AUFGABENSTELLUNG →
Schreiben Sie aus dem Auszug über die Tiroler Schützen den Abschnitt von „Nehmen wir an, Sie“ bis einschließlich „des Verbandes halten.“ wortgetreu ab.

AUSZUG →
Kultur

„Tirol war und ist ein seltsames Land“

Tiroler Schützen: Wer sind sie? Was sind sie? Was tun sie?


Ein Erklärungsversuch einer heimatgeschichtlich wichtigen Gestalt.

von Peter Piock

Foto: Perkmann
Foto: Perkmann

Werter Leser, sagen Sie jetzt bitte nicht: „Weiß ich schon“, und verlassen diese Seite. Möglich, dass Sie nur Klischees kennen wie: Rabauken, Extremisten (was immer das ist), Raufbolde, Idealisten oder frei nach Asterix: Die spinnen, die Schützen! Wie alle Klischees, haben auch diese einen kleinen Schönheitsfehler – sie sind falsch. Darum, werter Leser, schieben Sie erstmal das Kriterium „gut“ oder „schlecht“ beiseite und gehen mit mir an den Kern der Fragen:

Wer sind die Tiroler Schützen?

Nehmen wir an, Sie haben das Wort Schützen nie gehört, dann will ich Ihnen beim Nachschlagen behilflich sein. Der Brockhaus kennt in der Fülle von 130.000 Stichwörtern den Schützen nur als Wasserwehr oder elektrisches Schaltgerät, der Duden führt zusätzlich einen Schießenden auf, ist aber auch nicht hilfreicher. Also schlagen wir im „Handbuch für den Schützen“ nach, dort finden wir in den Satzungen unter §3 Absatz a:

„Aktive Schützen können sein: Möglichst ortsansässige Tiroler Männer nach Vollendung des 16. Lebensjahres, wenn sie um die Mitgliedschaft ansuchen. . .“ Außerdem sollten sie einen einwandfreien Leumund sowie tirolische Gesinnung besitzen, und sie müssen sich an die Beschlüsse ihrer Kompanie bzw. des Verbandes halten.

GESPEICHERTE DATEN →
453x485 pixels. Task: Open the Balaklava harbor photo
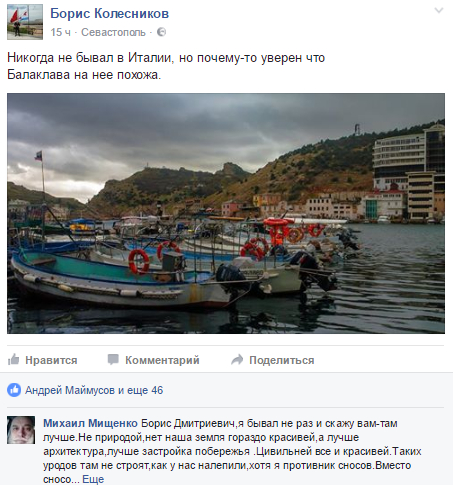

ERWARTETE ANTWORT →
Nehmen wir an, Sie haben das Wort Schützen nie gehört, dann will ich Ihnen beim Nachschlagen behilflich sein. Der Brockhaus kennt in der Fülle von 130.000 Stichwörtern den Schützen nur als Wasserwehr oder elektrisches Schaltgerät, der Duden führt zusätzlich einen Schießenden auf, ist aber auch nicht hilfreicher. Also schlagen wir im „Handbuch für den Schützen“ nach, dort finden wir in den Satzungen unter §3 Absatz a:

„Aktive Schützen können sein: Möglichst ortsansässige Tiroler Männer nach Vollendung des 16. Lebensjahres, wenn sie um die Mitgliedschaft ansuchen. . .“ Außerdem sollten sie einen einwandfreien Leumund sowie tirolische Gesinnung besitzen, und sie müssen sich an die Beschlüsse ihrer Kompanie bzw. des Verbandes halten.